+++ DATASET ROWS +++

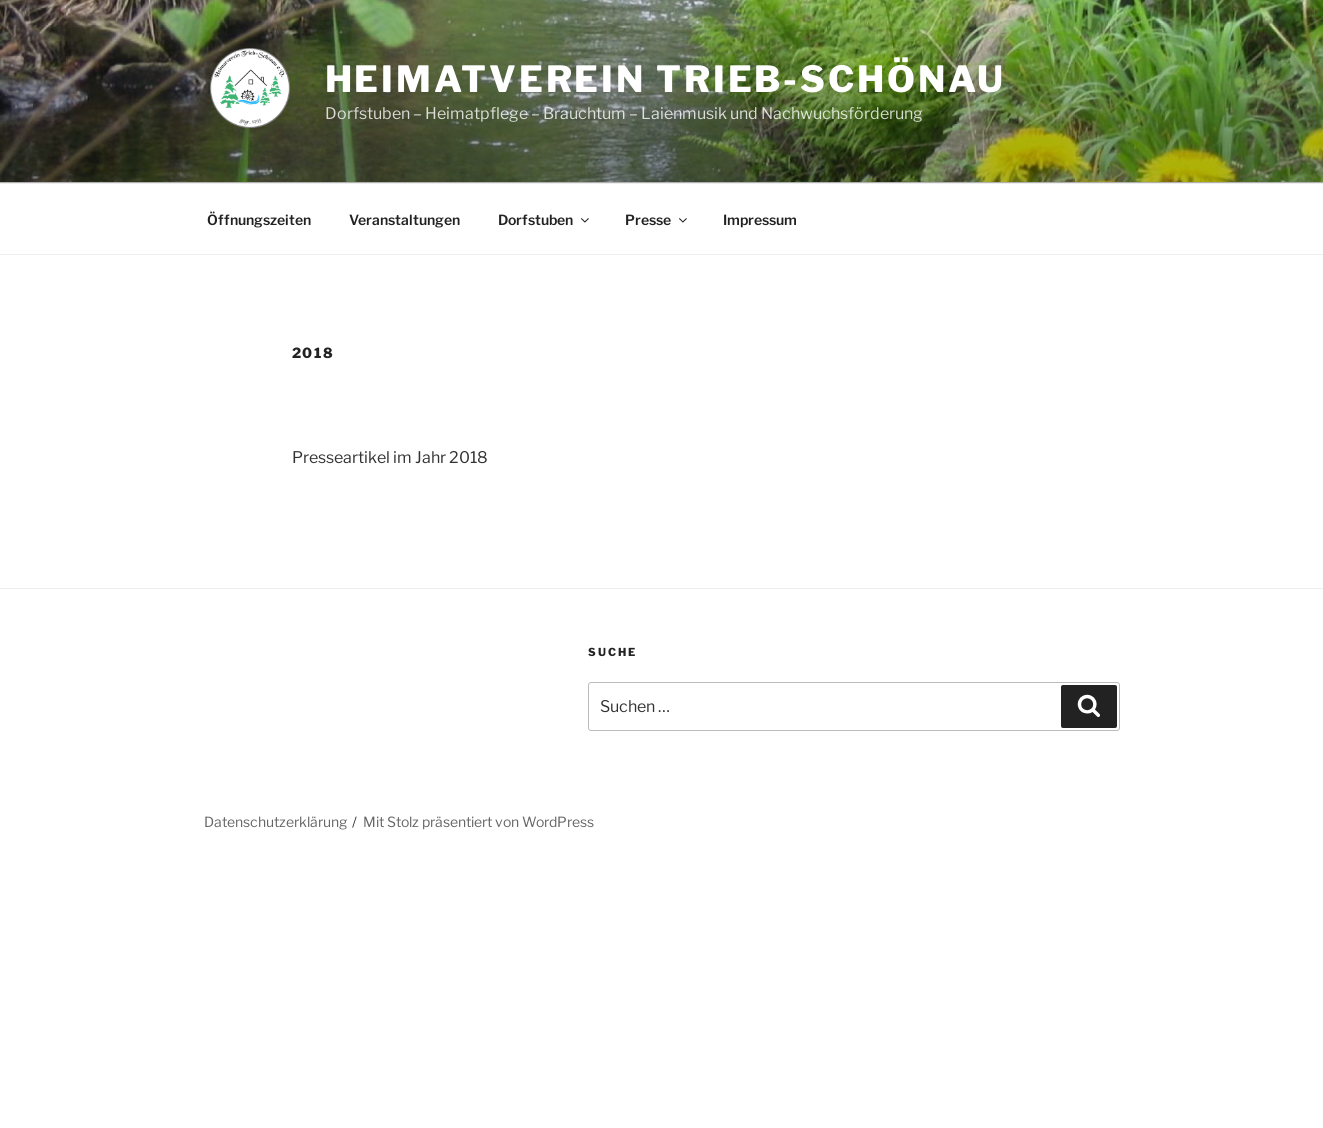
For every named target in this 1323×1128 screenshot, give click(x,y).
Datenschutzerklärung (275, 821)
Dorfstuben (545, 219)
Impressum (760, 219)
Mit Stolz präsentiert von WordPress (478, 821)
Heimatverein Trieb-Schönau (665, 79)
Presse (657, 219)
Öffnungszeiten (259, 219)
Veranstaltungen (404, 219)
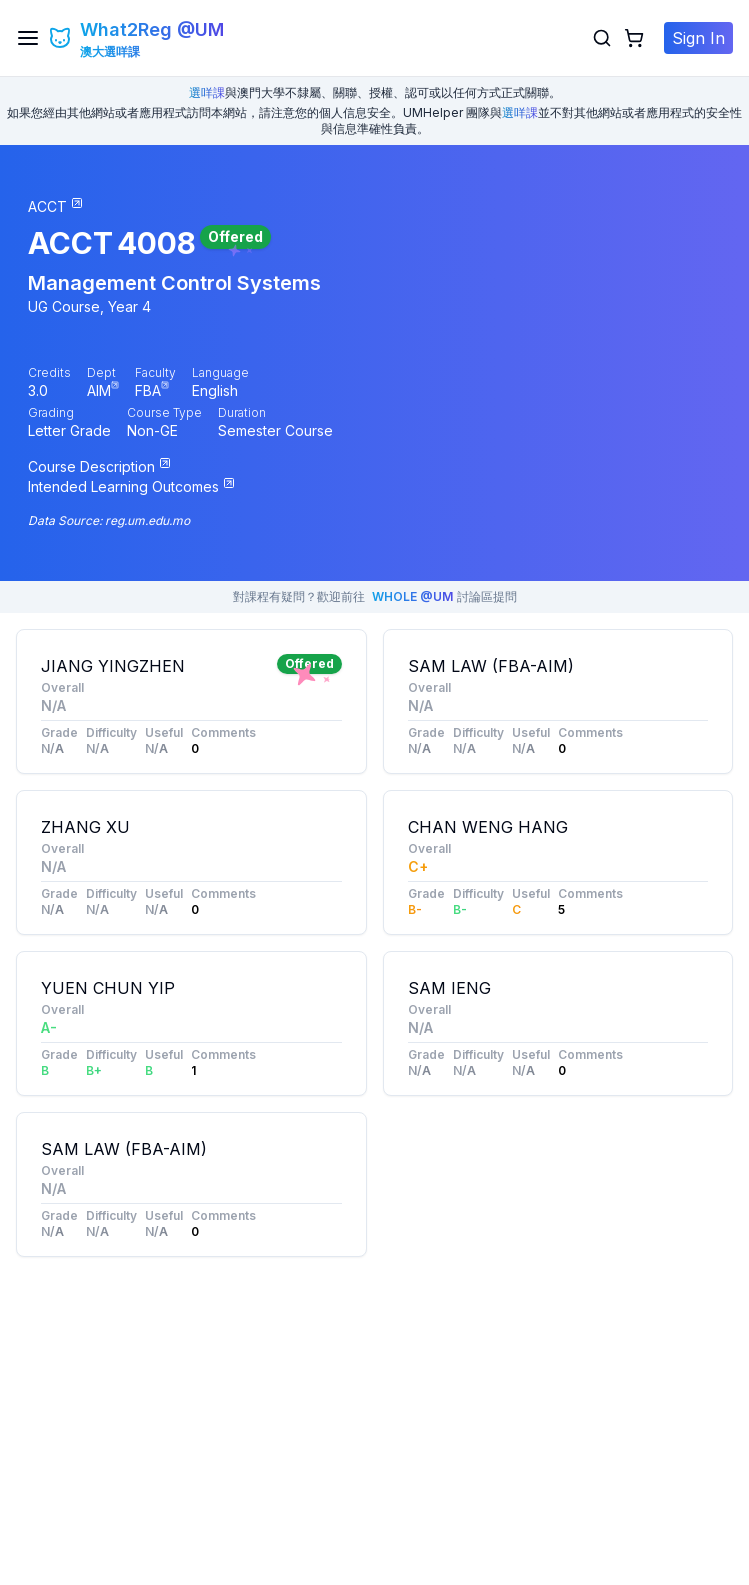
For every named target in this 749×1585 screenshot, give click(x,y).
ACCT (70, 243)
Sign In (698, 38)
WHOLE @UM (412, 596)
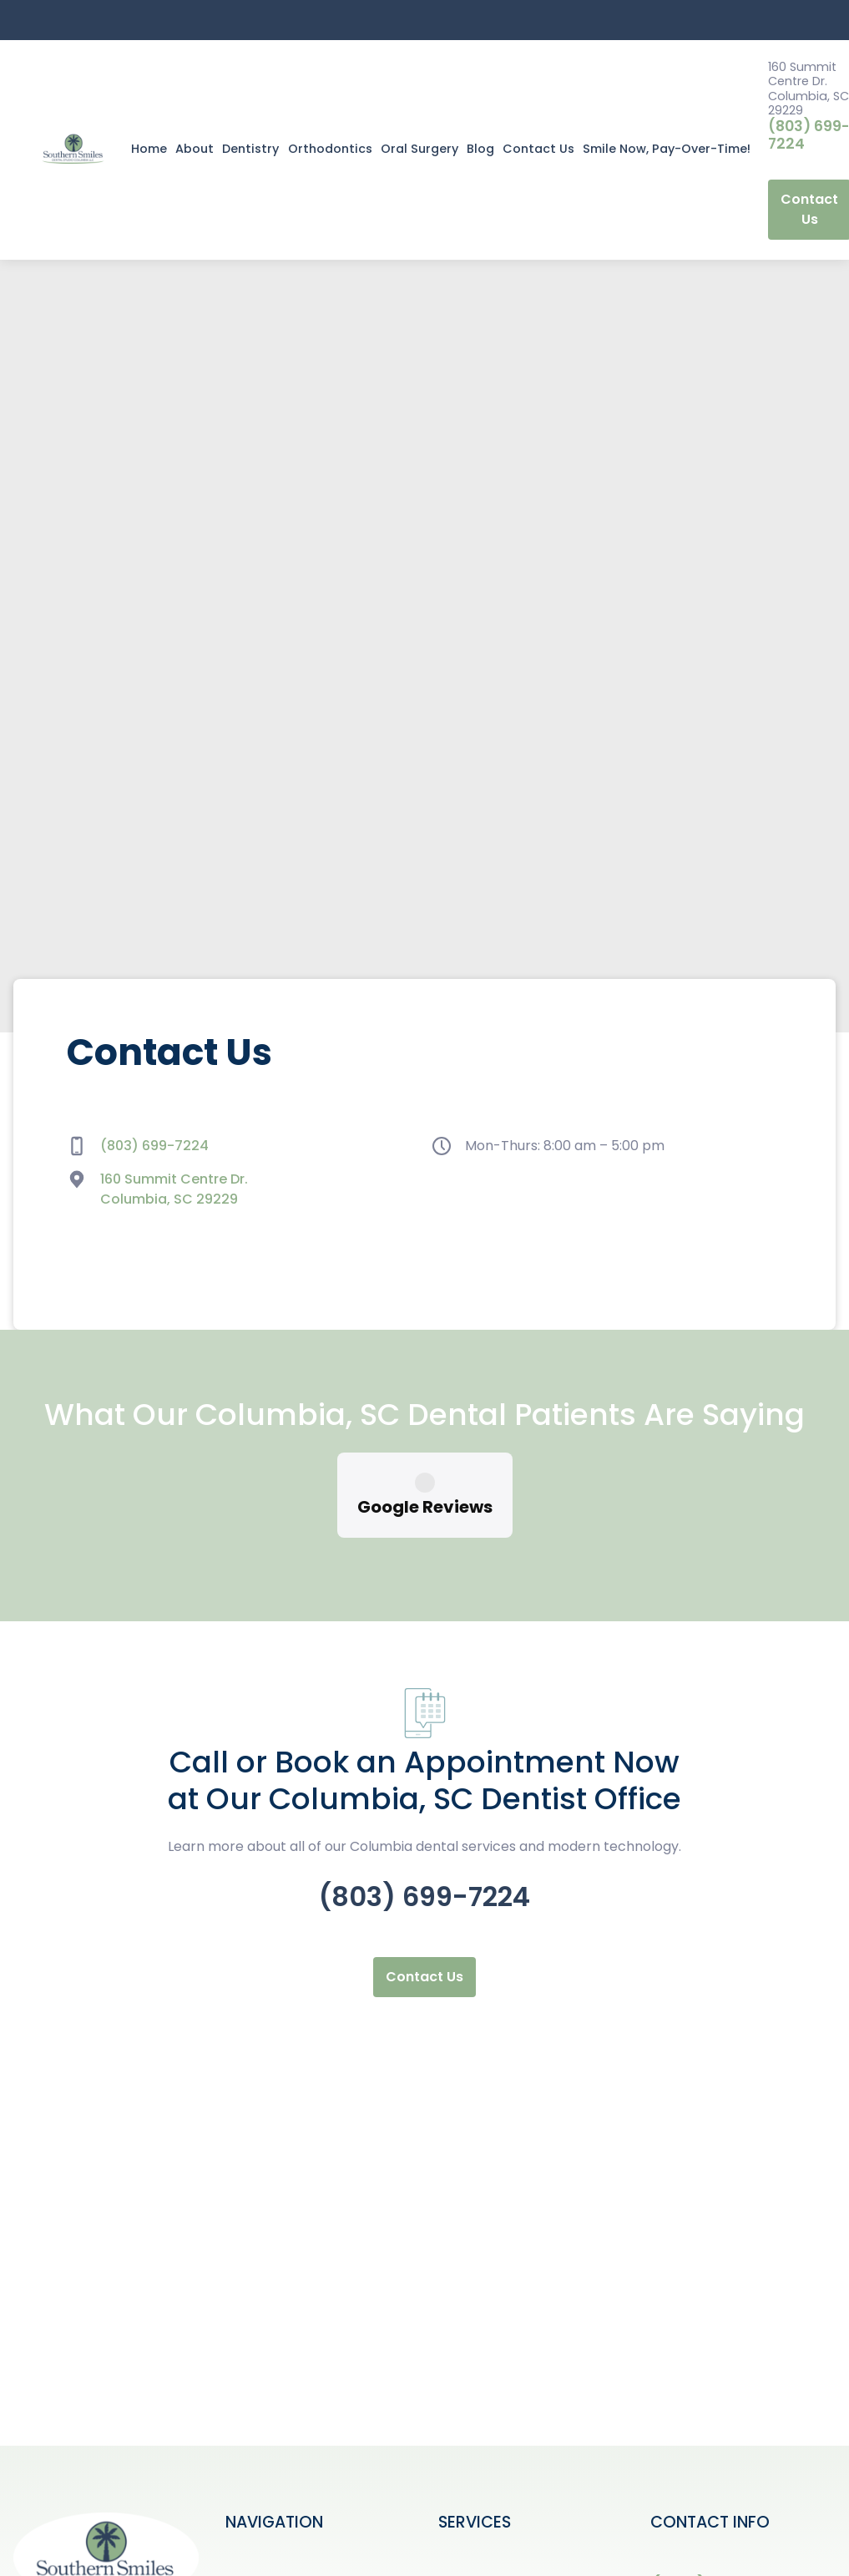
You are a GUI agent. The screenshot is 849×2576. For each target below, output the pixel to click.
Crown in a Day (488, 2479)
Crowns (464, 2506)
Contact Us (538, 148)
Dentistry (250, 148)
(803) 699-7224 (154, 1145)
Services (253, 2533)
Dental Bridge (483, 2533)
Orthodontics (330, 148)
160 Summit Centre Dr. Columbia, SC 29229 (174, 1189)
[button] (250, 149)
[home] (73, 150)
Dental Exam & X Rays (511, 2559)
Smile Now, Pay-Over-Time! (666, 148)
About (194, 148)
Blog (480, 148)
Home (149, 148)
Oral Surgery (419, 148)
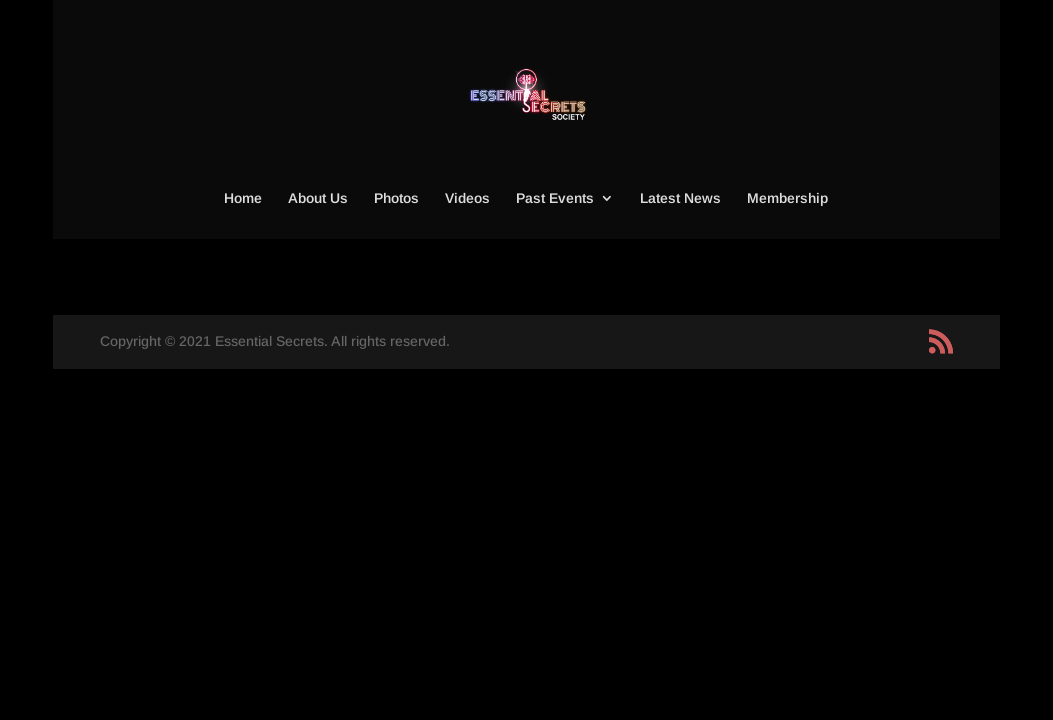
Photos (396, 198)
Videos (467, 198)
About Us (318, 198)
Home (243, 198)
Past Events (555, 198)
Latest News (680, 198)
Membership (787, 198)
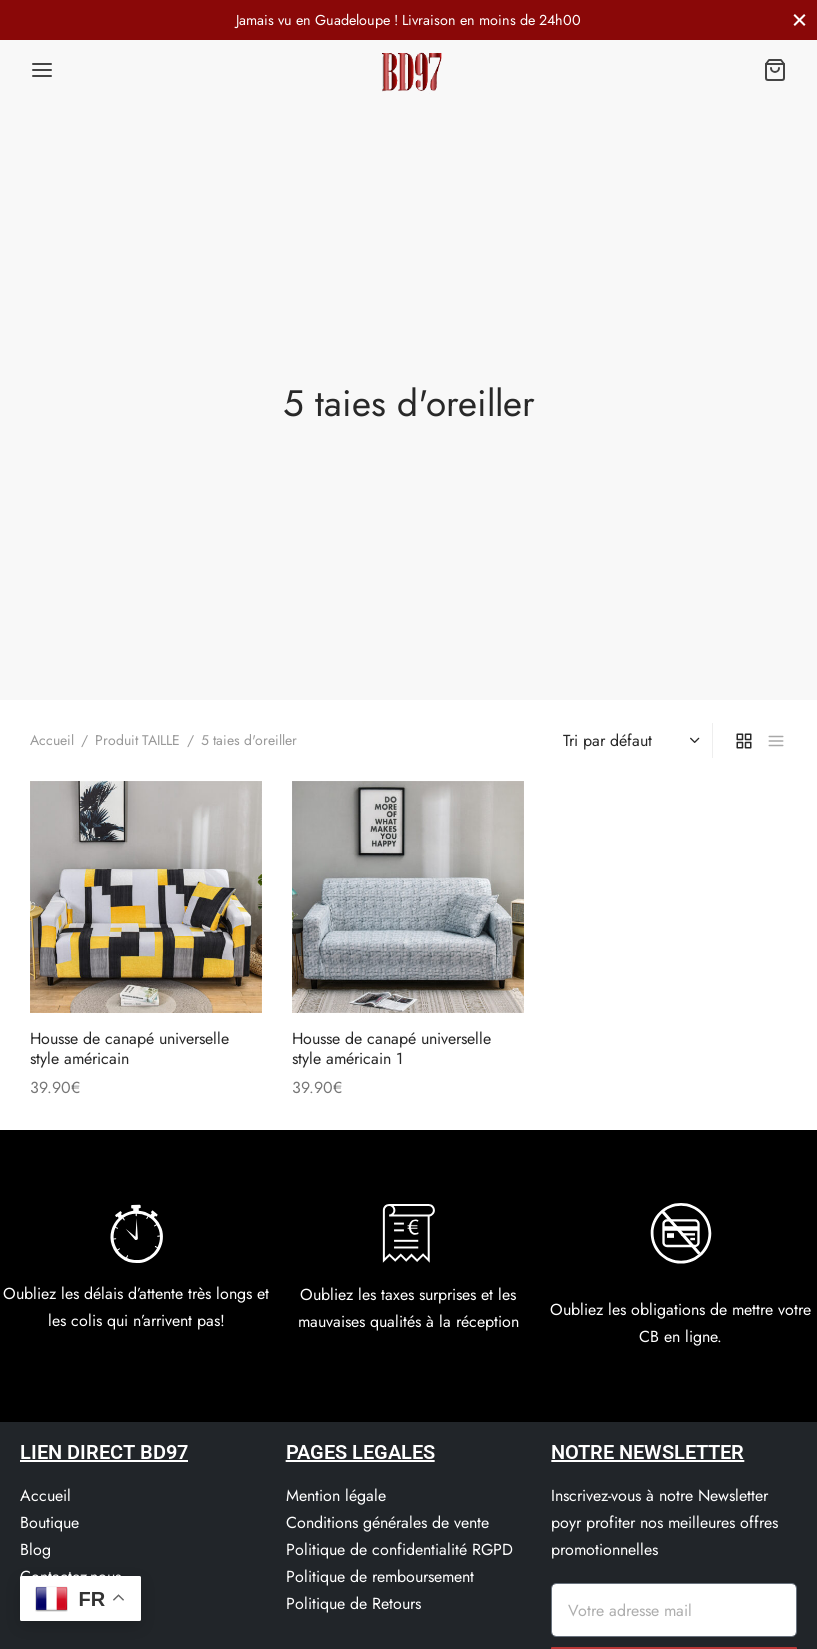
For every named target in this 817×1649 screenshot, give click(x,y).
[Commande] (629, 741)
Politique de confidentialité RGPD (399, 1549)
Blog (35, 1549)
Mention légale (336, 1495)
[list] (776, 740)
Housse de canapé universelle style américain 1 (391, 1049)
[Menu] (42, 70)
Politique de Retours (353, 1603)
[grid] (744, 740)
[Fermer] (799, 19)
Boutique (49, 1522)
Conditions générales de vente (387, 1522)
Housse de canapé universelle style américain (129, 1049)
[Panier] (775, 70)
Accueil (52, 740)
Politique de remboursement (380, 1576)
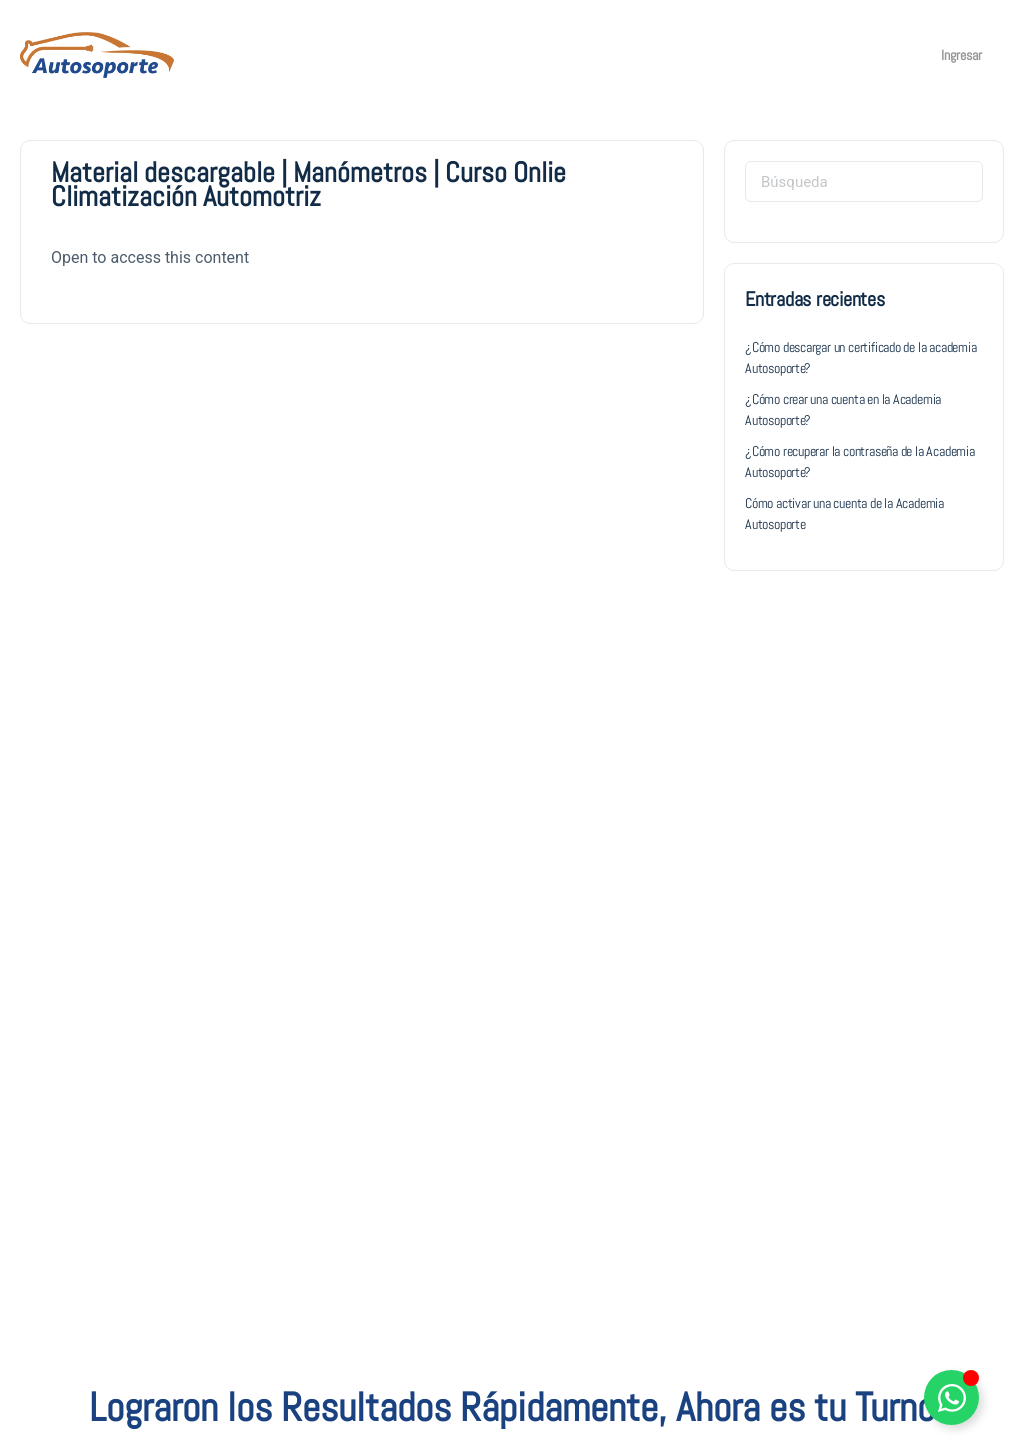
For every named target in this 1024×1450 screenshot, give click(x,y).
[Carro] (897, 55)
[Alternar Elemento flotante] (951, 1397)
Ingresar (961, 55)
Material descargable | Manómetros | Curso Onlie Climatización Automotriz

+++

Rewrite the records from the line with "160 Summit Centre" through the line with "Membership (787, 198)", replacing "Past Events" with "Earlier Events" and changing nothing else. Omit the pictures from your answer.

160 Summit Centre Dr. Columbia, SC 29229 (174, 1189)
[button] (250, 149)
[home] (73, 150)
Dental Exam & X Rays (511, 2559)
Smile Now, Pay-Over-Time! (666, 148)
About (194, 148)
Blog (480, 148)
Home (149, 148)
Oral Surgery (419, 148)
Photos (396, 198)
Videos (467, 198)
About Us (318, 198)
Home (243, 198)
Earlier Events (555, 198)
Latest News (680, 198)
Membership (787, 198)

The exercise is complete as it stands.